» **Extract**
+ + + + + + +
With the introduction of the nRF7000 Wi-Fi companion IC, we now offer a complete silicon-to-cloud locationing solution with Wi-Fi, cellular IoT, and GNSS. The nRF7000 is optimized for Wi-Fi network scanning, and together with the nRF91 Series cellular IoT SiP, it enables SSID-based Wi-Fi locationing. Nordic’s SSID-based Wi-Fi locationing enables the acquisition of accurate location fixes in an extremely power-efficient manner both indoors and outdoors, in urban and suburban areas. This is a valuable complement to GNSS, especially in buildings and dense urban areas where GNSS can fail due to signal fading and interruptions.
This blog post will give an introduction to how our SSID-based Wi-Fi locationing solution works and how to get started testing it. Then, we will perform and present actual power consumption and accuracy measurements using the nRF9160 DK, nRF7002 EK, and PPK2 to compare the performance of the different location services available in nRF Cloud.
+ + + + + + +
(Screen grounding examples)

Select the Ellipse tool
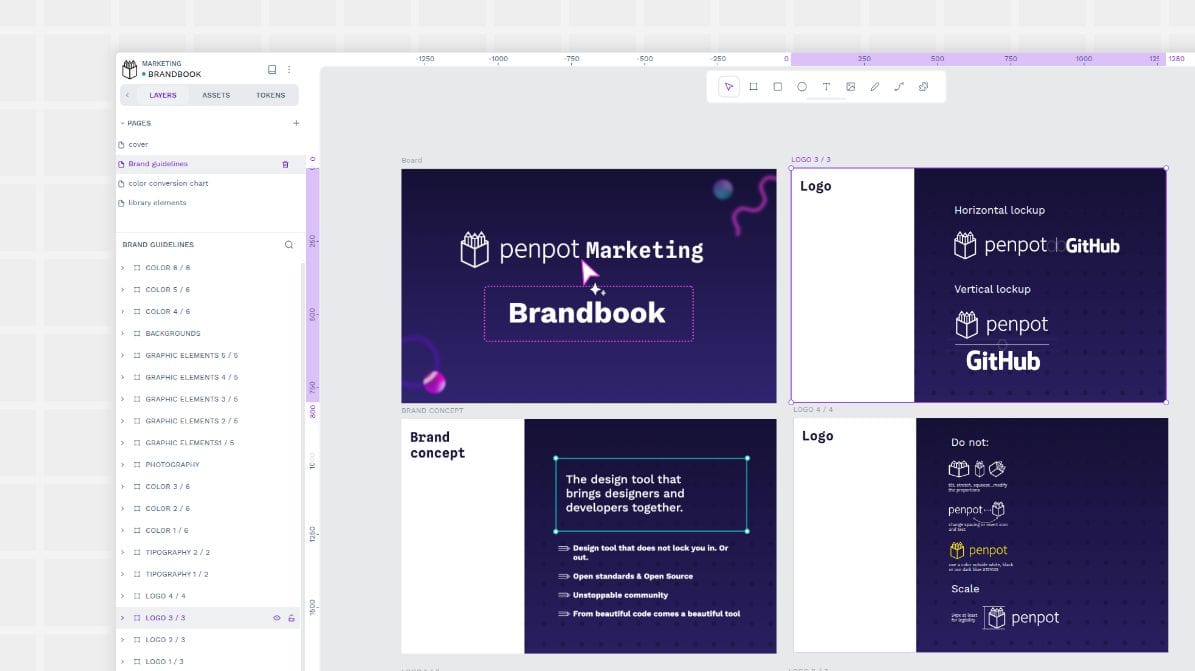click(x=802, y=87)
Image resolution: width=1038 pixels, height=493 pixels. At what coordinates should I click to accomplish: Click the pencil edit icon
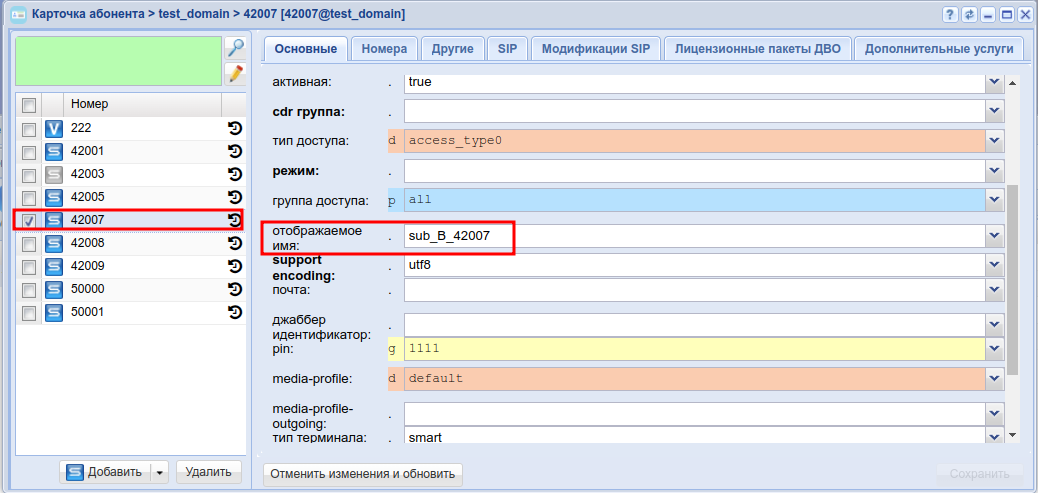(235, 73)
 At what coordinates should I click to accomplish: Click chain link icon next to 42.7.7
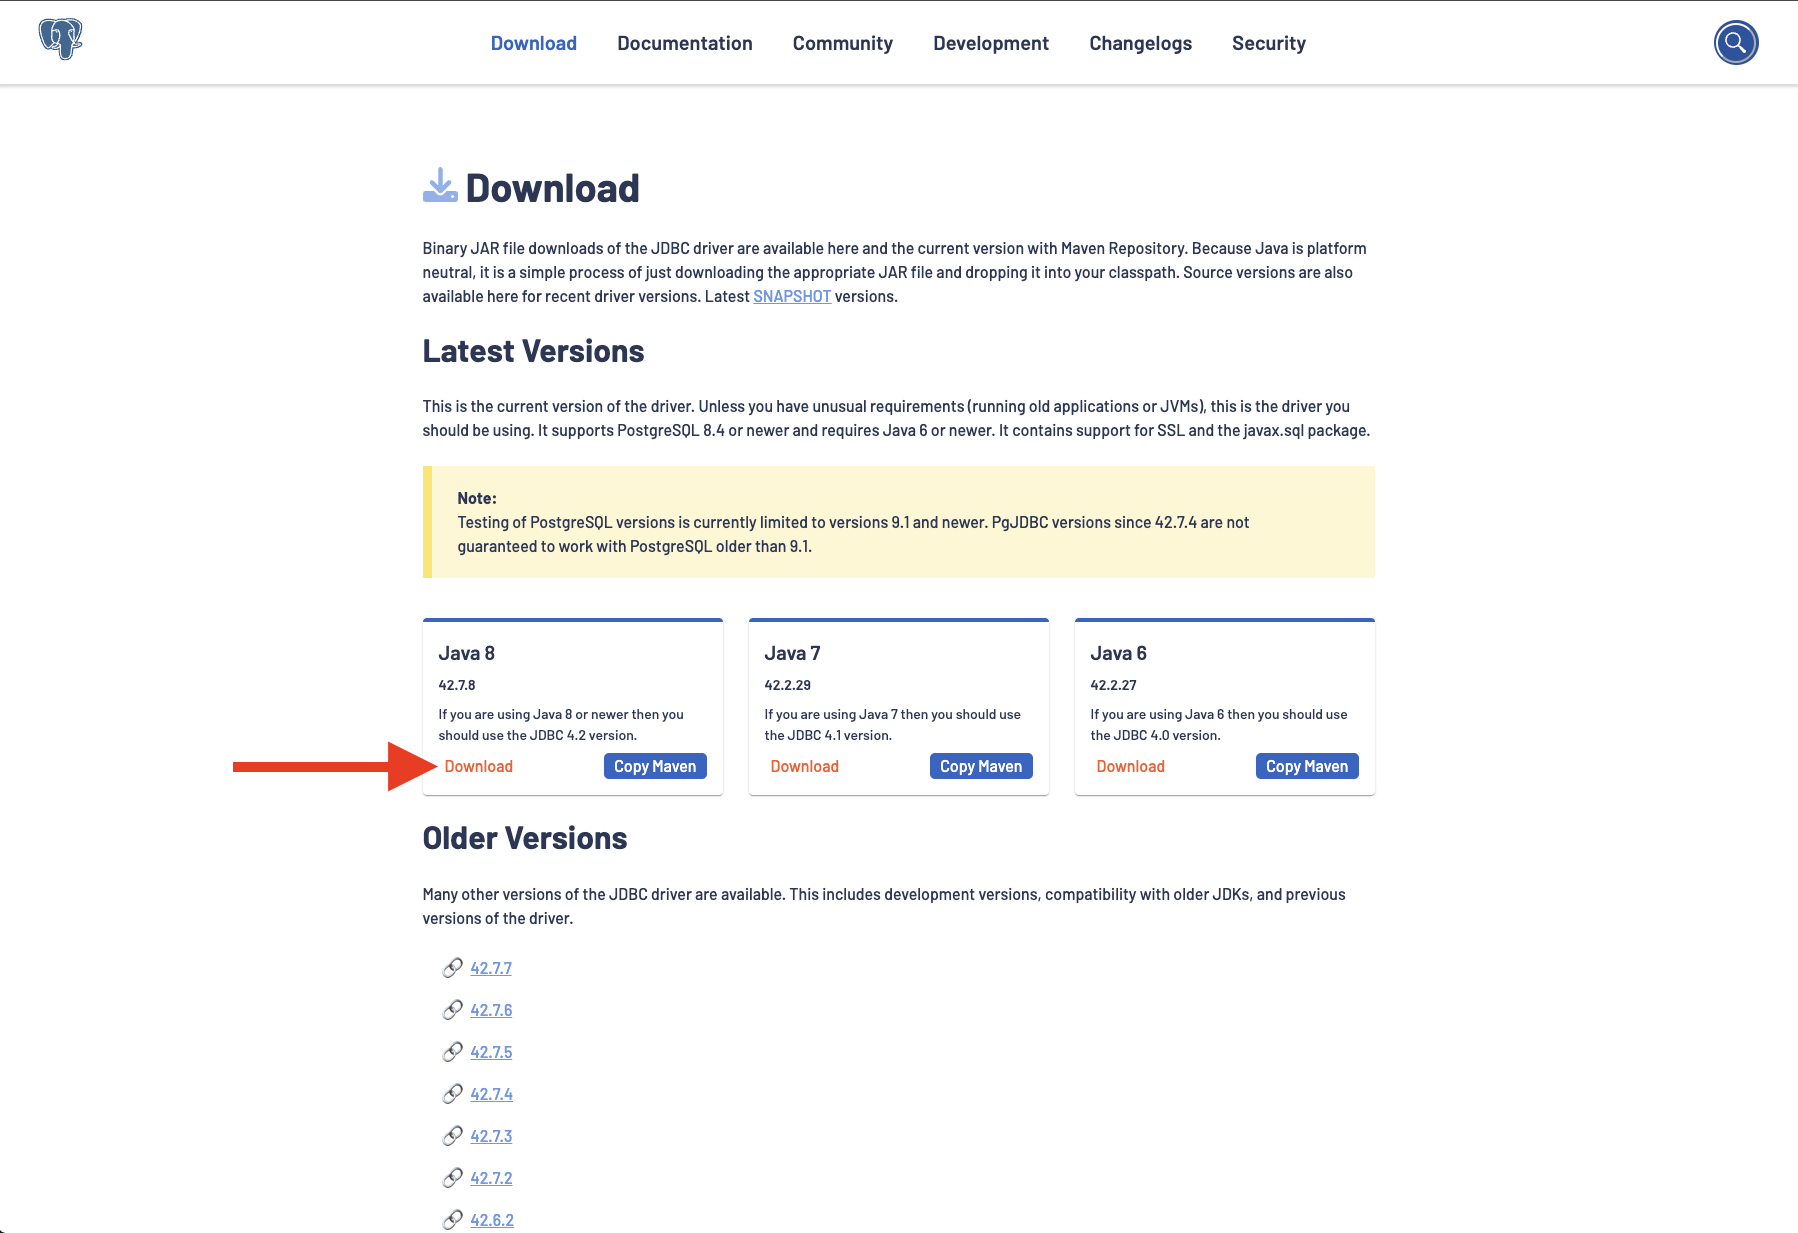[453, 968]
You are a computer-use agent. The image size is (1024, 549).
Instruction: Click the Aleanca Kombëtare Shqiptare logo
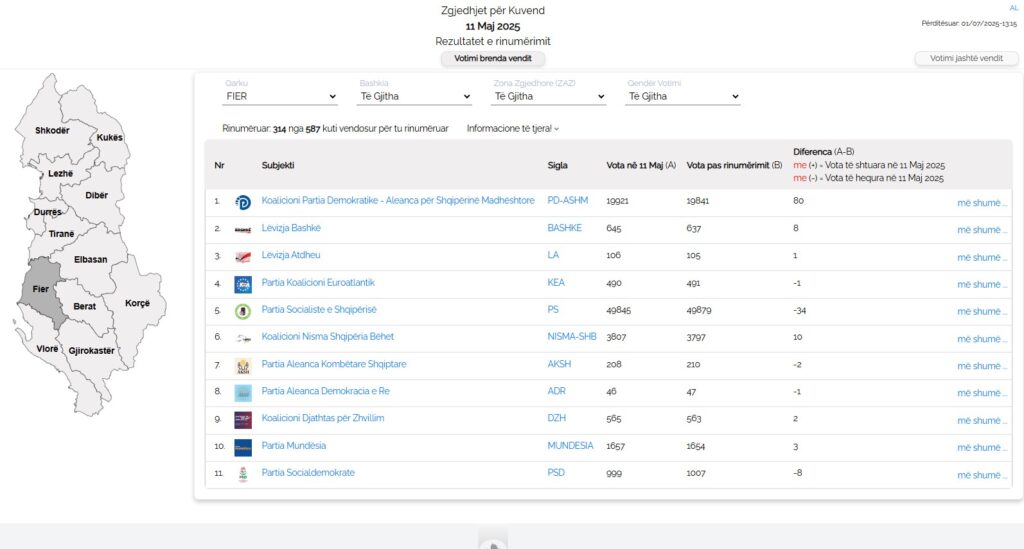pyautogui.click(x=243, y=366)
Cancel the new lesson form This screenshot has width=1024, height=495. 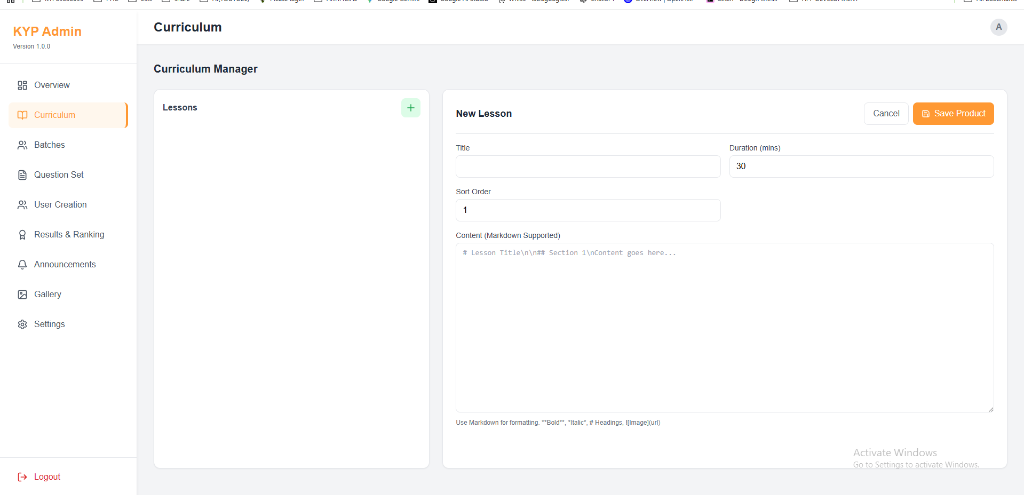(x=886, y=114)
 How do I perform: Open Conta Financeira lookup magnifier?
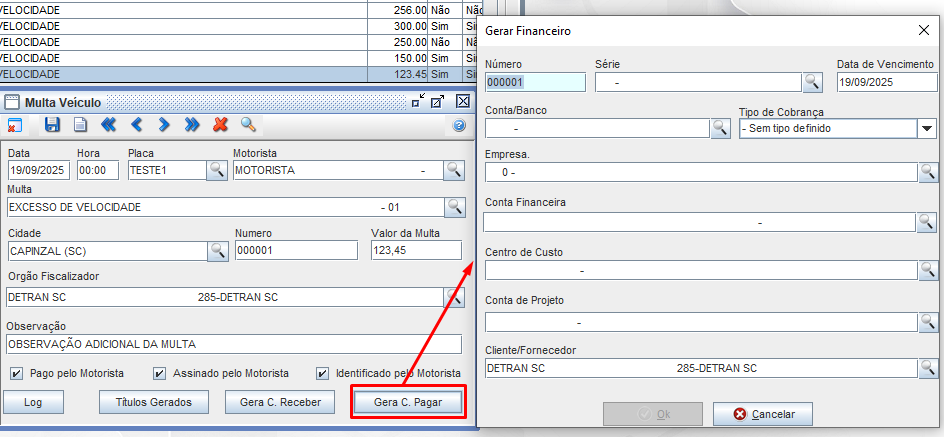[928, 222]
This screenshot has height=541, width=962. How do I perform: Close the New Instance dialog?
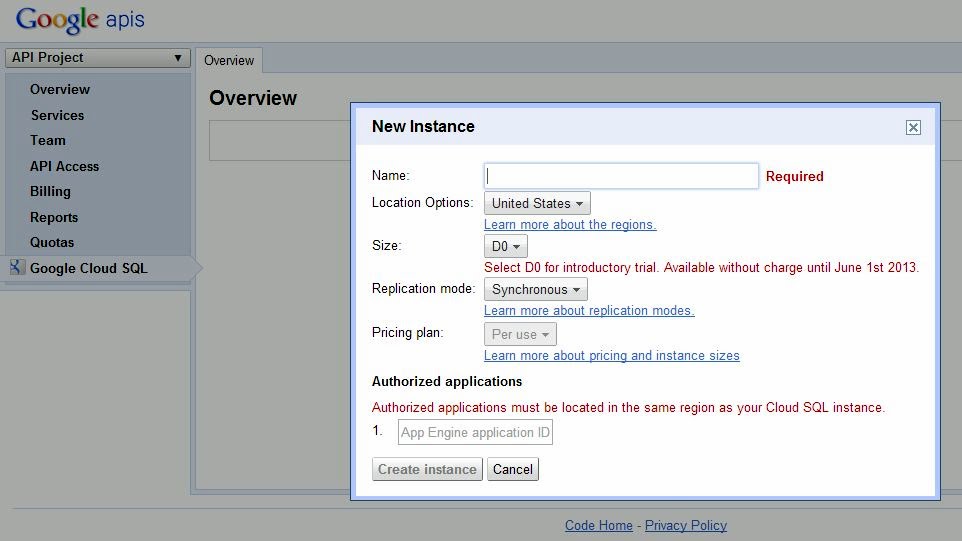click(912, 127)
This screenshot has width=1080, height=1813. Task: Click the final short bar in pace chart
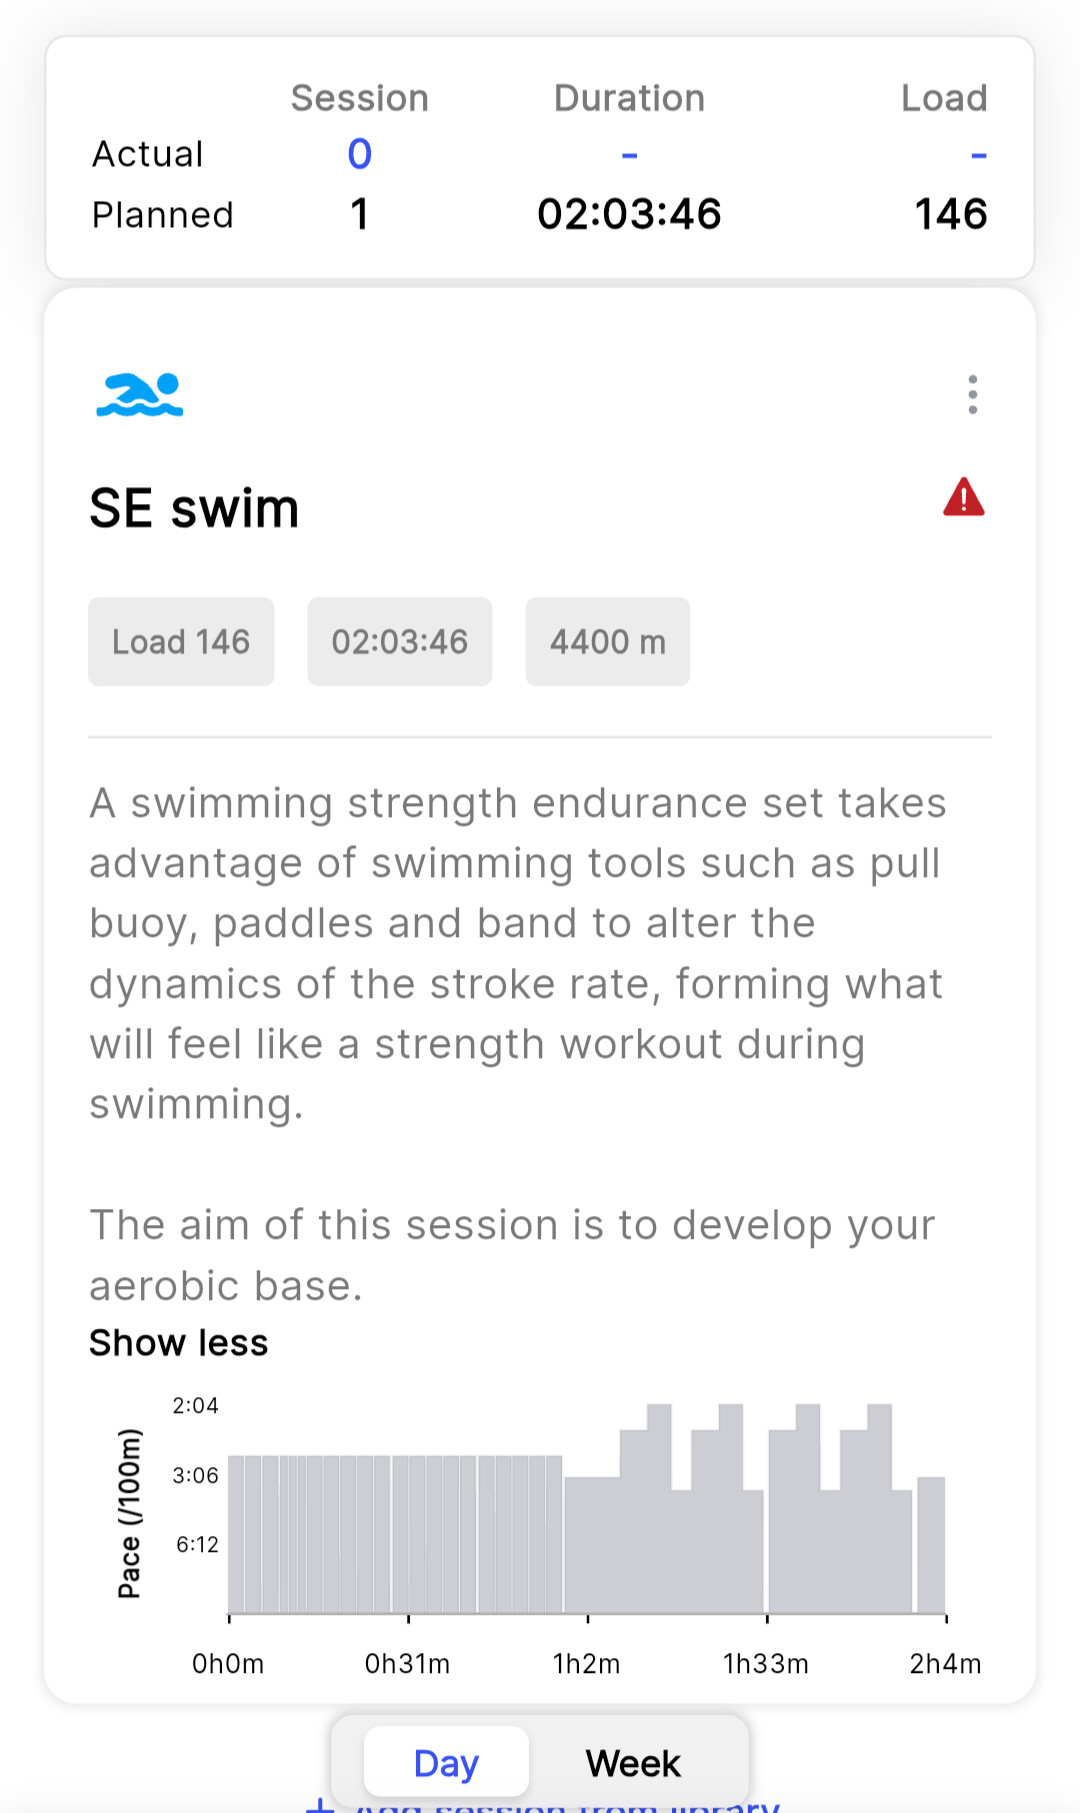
+ + + + + + +
» **Tasks to complete**
A. According to the passage on Wi-Fi locationing, what is the nRF7000 optimized for?
B. Continue the passage on Wi-Fi locationing from its final sentence onward.

» **Task responses**
A. Wi-Fi network scanning.

B.
Table of Contents
Background Knowledge
Wi-Fi locationing service
Wi-Fi is a well-known wireless networking technology used for local area networking of devices and Internet access. Wi-Fi provides convenient wireless Internet access service through Wi-Fi networks in environments like homes, offices, and schools.
Wi-Fi locationing is a geolocation functionality that allows Wi-Fi-enabled devices to determine their approximate location using data from nearby Wi-Fi networks. It works by retrieving Wi-Fi network information like SSID, BSSID, and signal strength of nearby networks and comparing this information to a database of Wi-Fi networks with known locations.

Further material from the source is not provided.